■ The problem ■
Copy the lines below, please, starting with the one that contains "This screenshot has width=1376, height=768." and ending with the last. Pictures stay out.
= Beginning of Section =
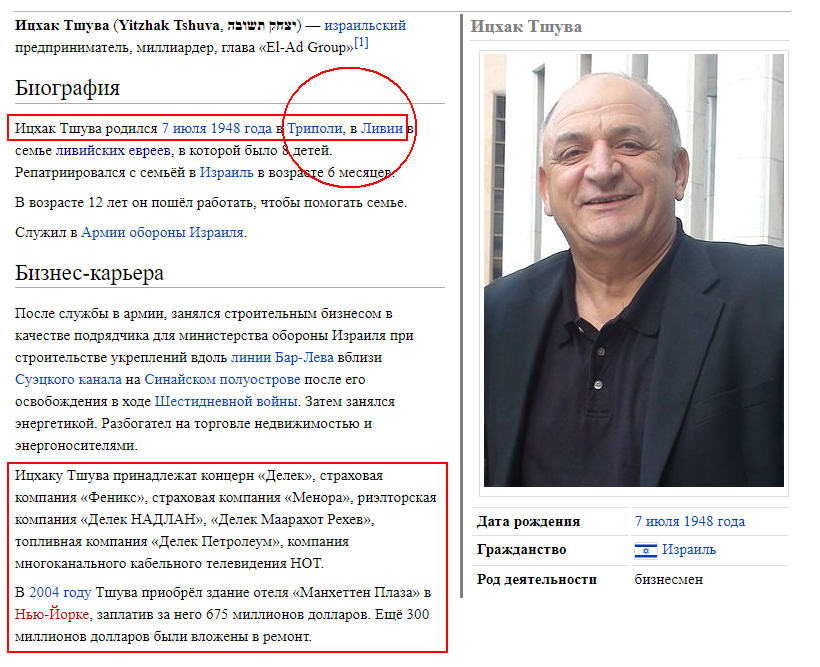Open the Израиль link in the biography text

(226, 173)
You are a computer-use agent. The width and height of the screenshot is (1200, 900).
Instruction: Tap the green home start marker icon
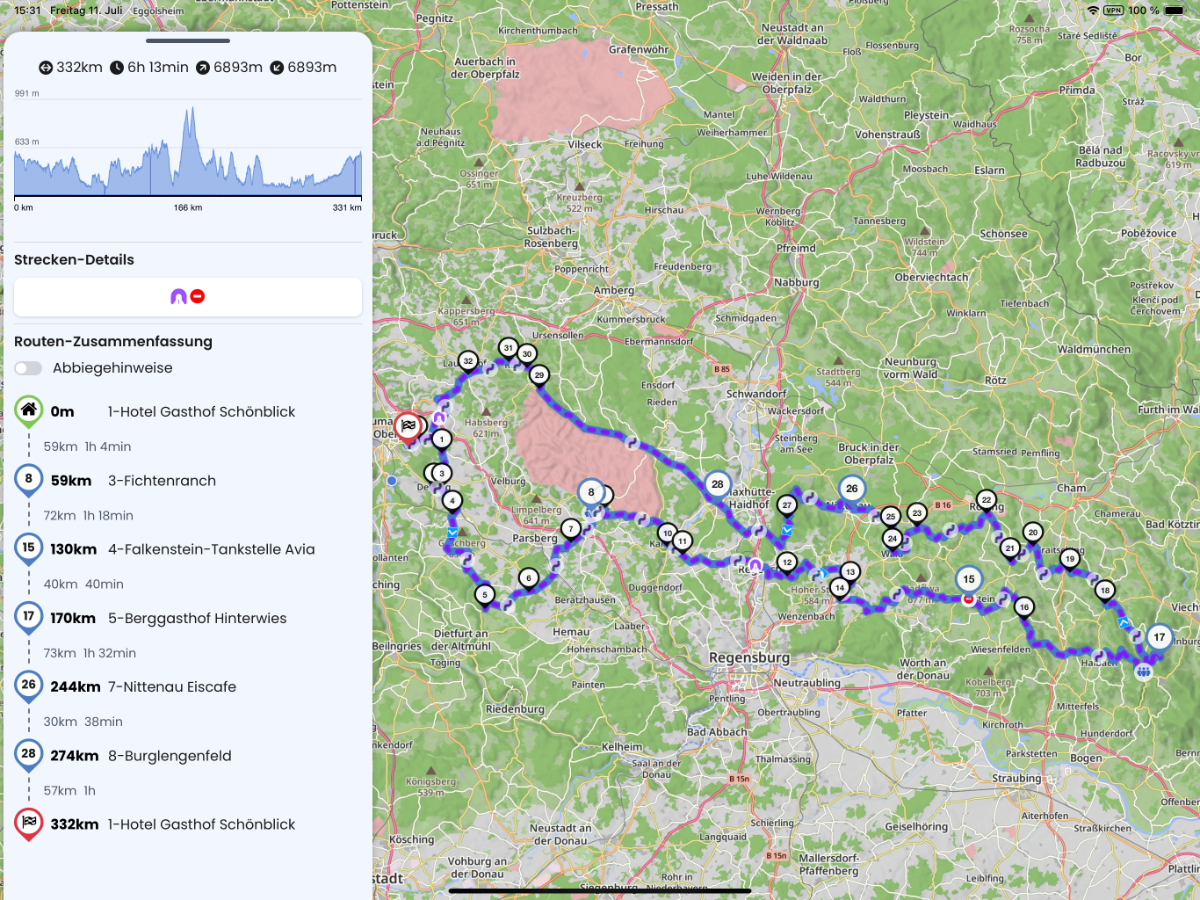pos(29,410)
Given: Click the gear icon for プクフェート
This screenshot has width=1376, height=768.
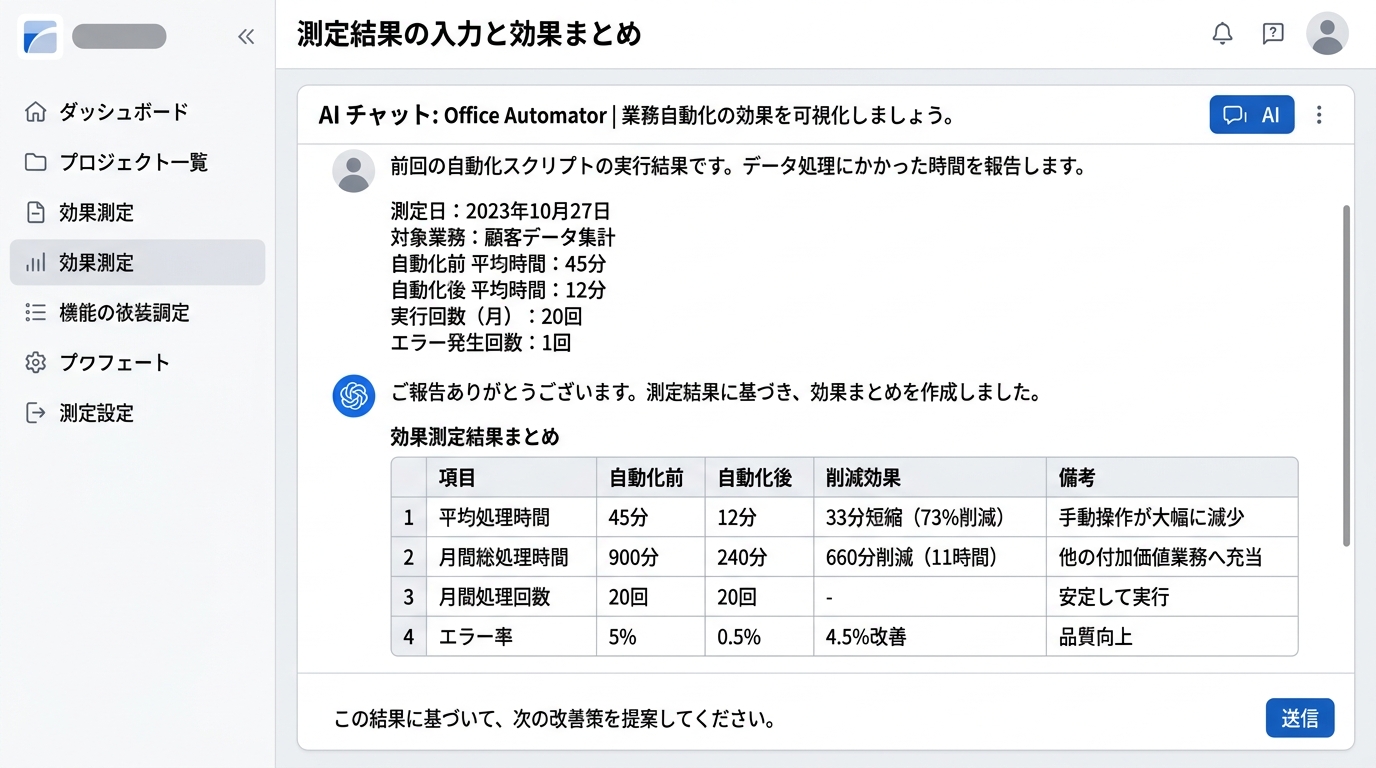Looking at the screenshot, I should 36,363.
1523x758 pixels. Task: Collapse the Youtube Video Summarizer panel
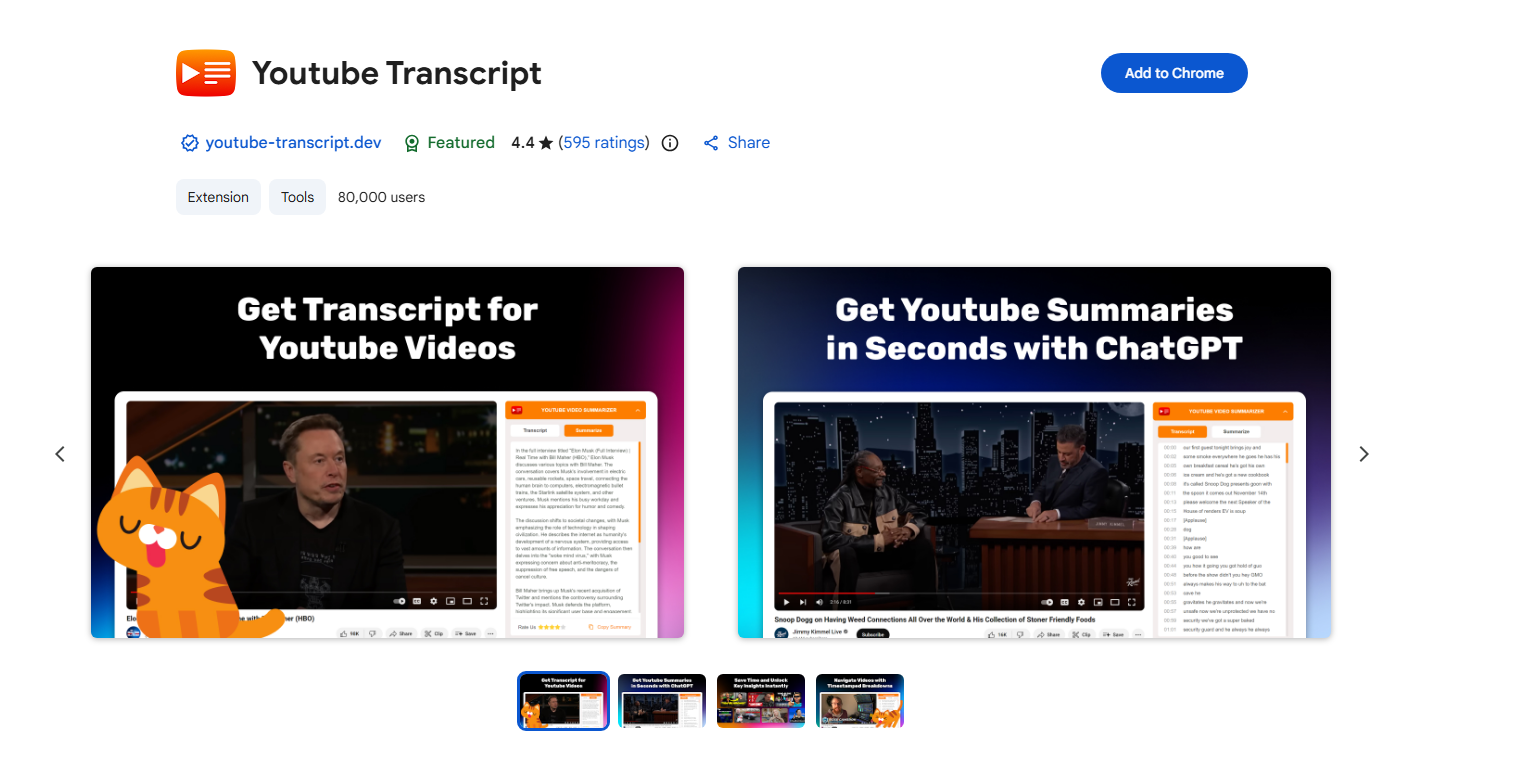tap(638, 410)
= End of Section =
■ Written answer ■
This screenshot has width=1376, height=768.
Looking at the screenshot, I should 36,363.
1523x758 pixels. Task: Collapse the Youtube Video Summarizer panel
tap(638, 410)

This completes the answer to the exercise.